# Assigned task
Please copy the material under this line exactly, keeping every line.

# Records for the exercise
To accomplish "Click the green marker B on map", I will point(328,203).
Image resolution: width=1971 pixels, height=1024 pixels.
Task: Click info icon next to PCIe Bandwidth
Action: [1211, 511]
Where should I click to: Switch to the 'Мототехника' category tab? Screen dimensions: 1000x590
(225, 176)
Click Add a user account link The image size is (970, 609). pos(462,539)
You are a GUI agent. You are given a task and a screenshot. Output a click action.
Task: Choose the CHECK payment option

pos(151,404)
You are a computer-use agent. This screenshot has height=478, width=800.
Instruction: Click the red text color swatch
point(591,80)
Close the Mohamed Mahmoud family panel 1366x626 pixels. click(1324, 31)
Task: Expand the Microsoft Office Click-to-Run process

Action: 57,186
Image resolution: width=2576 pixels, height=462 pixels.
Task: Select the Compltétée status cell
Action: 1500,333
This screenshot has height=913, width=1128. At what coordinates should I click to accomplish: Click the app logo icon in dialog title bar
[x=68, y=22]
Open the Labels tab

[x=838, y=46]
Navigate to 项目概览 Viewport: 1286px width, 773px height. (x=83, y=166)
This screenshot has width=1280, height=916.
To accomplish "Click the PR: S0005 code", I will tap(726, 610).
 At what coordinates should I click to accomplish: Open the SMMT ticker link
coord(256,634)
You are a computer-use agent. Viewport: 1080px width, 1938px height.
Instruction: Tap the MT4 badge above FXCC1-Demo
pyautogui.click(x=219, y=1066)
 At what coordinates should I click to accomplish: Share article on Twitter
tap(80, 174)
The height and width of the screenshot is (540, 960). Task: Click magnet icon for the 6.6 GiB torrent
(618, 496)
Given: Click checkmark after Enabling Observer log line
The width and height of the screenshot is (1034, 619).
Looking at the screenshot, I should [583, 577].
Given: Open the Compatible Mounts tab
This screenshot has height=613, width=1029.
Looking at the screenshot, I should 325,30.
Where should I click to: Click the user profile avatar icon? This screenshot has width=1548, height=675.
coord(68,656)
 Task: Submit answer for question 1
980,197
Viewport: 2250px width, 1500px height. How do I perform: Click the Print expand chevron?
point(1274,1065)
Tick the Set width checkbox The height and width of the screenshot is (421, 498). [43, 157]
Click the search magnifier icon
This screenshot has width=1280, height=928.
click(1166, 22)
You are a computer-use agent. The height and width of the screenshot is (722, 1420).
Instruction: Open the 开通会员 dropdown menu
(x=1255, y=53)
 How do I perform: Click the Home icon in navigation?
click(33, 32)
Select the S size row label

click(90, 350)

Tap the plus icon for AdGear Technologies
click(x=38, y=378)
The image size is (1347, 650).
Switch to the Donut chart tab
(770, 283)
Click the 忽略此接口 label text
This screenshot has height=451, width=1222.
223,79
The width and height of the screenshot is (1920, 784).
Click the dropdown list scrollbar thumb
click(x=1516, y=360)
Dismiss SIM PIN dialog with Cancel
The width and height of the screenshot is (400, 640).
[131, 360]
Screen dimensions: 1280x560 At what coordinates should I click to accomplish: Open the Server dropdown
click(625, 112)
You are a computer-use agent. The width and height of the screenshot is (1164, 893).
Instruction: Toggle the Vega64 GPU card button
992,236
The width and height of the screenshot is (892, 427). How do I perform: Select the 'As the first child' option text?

# Result of this exercise
To accomplish "Click the green marker B on map", I will point(328,203).
Image resolution: width=1971 pixels, height=1024 pixels.
Task: Click info icon next to PCIe Bandwidth
Action: [1211, 511]
Where should I click to: Switch to the 'Мототехника' category tab? Screen dimensions: 1000x590
(225, 176)
Click Add a user account link The image size is (970, 609). pos(462,539)
You are a GUI agent. You are given a task and a screenshot. Output a click action.
Task: Choose the CHECK payment option

pos(151,404)
You are a computer-use agent. This screenshot has height=478, width=800.
Instruction: Click the red text color swatch
point(591,80)
Close the Mohamed Mahmoud family panel 1366x626 pixels. click(1324, 31)
Task: Expand the Microsoft Office Click-to-Run process

Action: 57,186
Image resolution: width=2576 pixels, height=462 pixels.
Task: Select the Compltétée status cell
Action: 1500,333
This screenshot has height=913, width=1128. At what coordinates should I click to accomplish: Click the app logo icon in dialog title bar
[x=68, y=22]
Open the Labels tab

[x=838, y=46]
Navigate to 项目概览 Viewport: 1286px width, 773px height. (x=83, y=166)
This screenshot has width=1280, height=916.
To accomplish "Click the PR: S0005 code", I will tap(726, 610).
 At what coordinates should I click to accomplish: Open the SMMT ticker link
coord(256,634)
You are a computer-use agent. Viewport: 1080px width, 1938px height.
Instruction: Tap the MT4 badge above FXCC1-Demo
pyautogui.click(x=219, y=1066)
 At what coordinates should I click to accomplish: Share article on Twitter
tap(80, 174)
The height and width of the screenshot is (540, 960). Task: Click magnet icon for the 6.6 GiB torrent
(618, 496)
Given: Click checkmark after Enabling Observer log line
The width and height of the screenshot is (1034, 619).
Looking at the screenshot, I should [583, 577].
Given: Open the Compatible Mounts tab
This screenshot has height=613, width=1029.
Looking at the screenshot, I should 325,30.
Where should I click to: Click the user profile avatar icon? This screenshot has width=1548, height=675.
coord(68,656)
 Task: Submit answer for question 1
980,197
Viewport: 2250px width, 1500px height. How do I perform: Click the Print expand chevron?
point(1274,1065)
Tick the Set width checkbox The height and width of the screenshot is (421, 498). [43, 157]
Click the search magnifier icon
This screenshot has width=1280, height=928.
click(1166, 22)
You are a computer-use agent. The height and width of the screenshot is (722, 1420).
Instruction: Open the 开通会员 dropdown menu
(x=1255, y=53)
 How do I perform: Click the Home icon in navigation?
click(33, 32)
Select the S size row label

click(90, 350)

Tap the plus icon for AdGear Technologies
click(x=38, y=378)
The image size is (1347, 650).
Switch to the Donut chart tab
(770, 283)
Click the 忽略此接口 label text
This screenshot has height=451, width=1222.
223,79
The width and height of the screenshot is (1920, 784).
Click the dropdown list scrollbar thumb
click(x=1516, y=360)
Dismiss SIM PIN dialog with Cancel
The width and height of the screenshot is (400, 640).
[131, 360]
Screen dimensions: 1280x560 At what coordinates should I click to accomplish: Open the Server dropdown
click(625, 112)
You are a computer-use agent. The width and height of the screenshot is (1164, 893).
Instruction: Toggle the Vega64 GPU card button
992,236
The width and height of the screenshot is (892, 427). How do I perform: Select the 'As the first child' option text?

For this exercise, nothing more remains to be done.